Native plants are crucial for a complete backyard wildlife habitat eco-system. According to National Wildlife Federation, native plants may support 10 to 50 times as many species of native wildlife as non-native plants.

Northwest Native Plant Data Base

Washington State University has a Plant Identification Data Base for gardening in Western Washington. Besides having the data base, you can also click on their "Plant Association" section to find plants for shade, sun, etc. There is also a "Search" section.

Plants to Attract Birds and Other Wildlife

Our favorite site to find out what plants attract what wildlife is Wally's Wildlife Habitat Recommendations. You can scroll through the list of native plants and find ones particular to song birds or hummingbirds, or wildlife.

Benefits of Planting Natives

Native plants, once established, require no irrigation or fertilization. In urban areas, lawns can use 30 percent of the water consumption on the East Coast and up to 60 percent on the West Coast. Native plants have deep root systems and therefore significantly reduce water runoff and flooding.

They are resistant to most pests and diseases providing low maintenance. Every year in the United States, over 70 million pounds of pesticides are applied to lawns which run off lawns and can contaminate rivers and lakes.

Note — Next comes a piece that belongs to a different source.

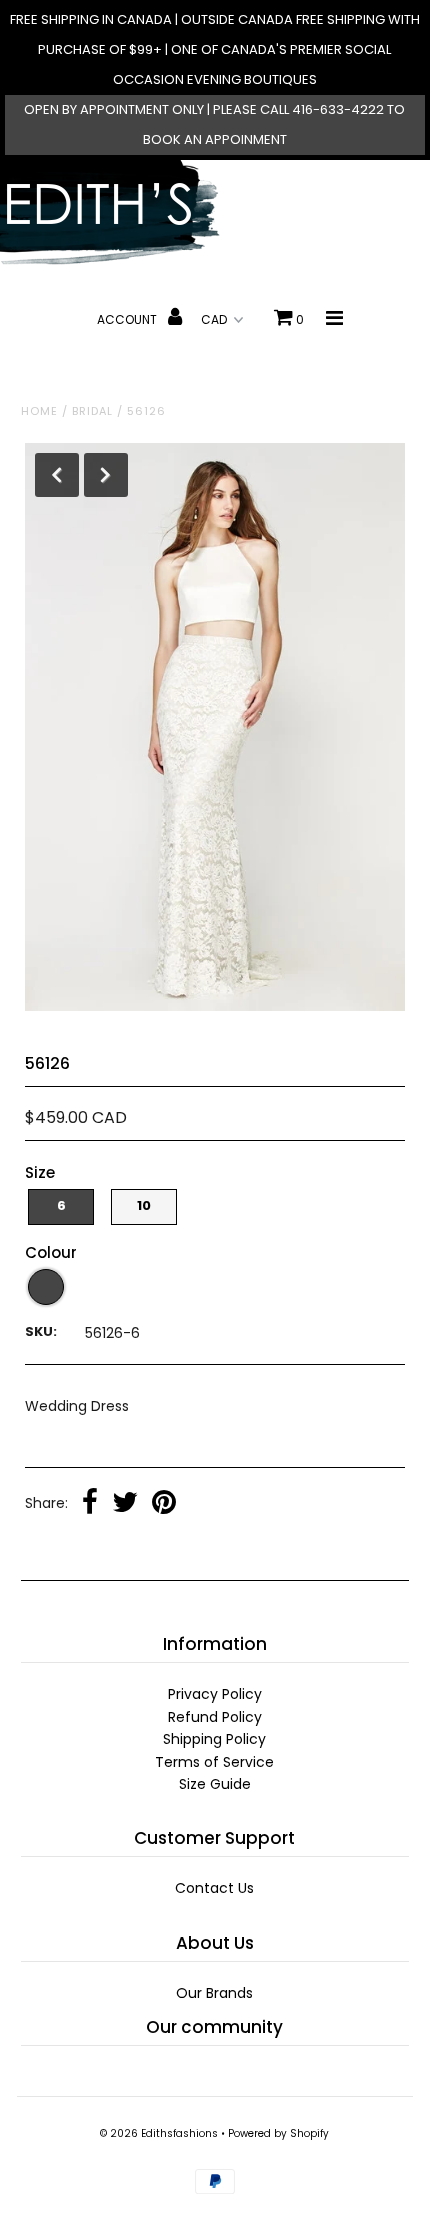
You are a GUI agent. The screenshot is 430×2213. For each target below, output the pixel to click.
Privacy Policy (215, 1694)
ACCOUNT (128, 319)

They reduce air pollution because they don't require mowing. One gas-powered lawnmower emits 11 times the air pollution of a new car for each hour of operation which contributes to global warming. Native plants remove carbon from the air.

Native plants provide food and shelter to wildlife and attract a greater variety of birds, butterflies and other wildlife than traditional lawns. Planting a large variety of native species also increases the opportunity to attract uncommon or rare species to your backyard wildlife habitat.

Biological Control

Cornell's Biological Control: A Guide to Natural Enemies in North America is an excellent reference with photos and extensive information and it is also a tutorial on the concept and practice of biological control and integrated pest management (IPM).

Songbird Decline

It was a spring without voices.
On the mornings that had once throbbed with the
dawn chorus of robins, catbirds, doves, jays, wrens,
and scores of other bird voices,
there was now no sound;
only silence lay over the fields and woods and marsh.
"Silent Spring" by Rachel Carson

Our migratory songbird populations have decreased dramatically over the years. Much of it is caused by loss of habitat from urban sprawl and the removal of our forests in North, Central and South America.

According to the USGS Breeding Bird Survey, the populations of 76 songbirds in the U.S. have significantly decreased since 1966 - some up to a 90 percent decline.

Help prevent a "Silent Spring" by creating a Backyard Wildlife Habitat with native plants, supporting land conservation programs including purchasing shade-grown coffee, controlling free-range cats, keeping your cat indoors and informing others of this peril. Help keep the sounds of spring alive so our children's children can continue to see and hear the wonders of nature in our own backyards.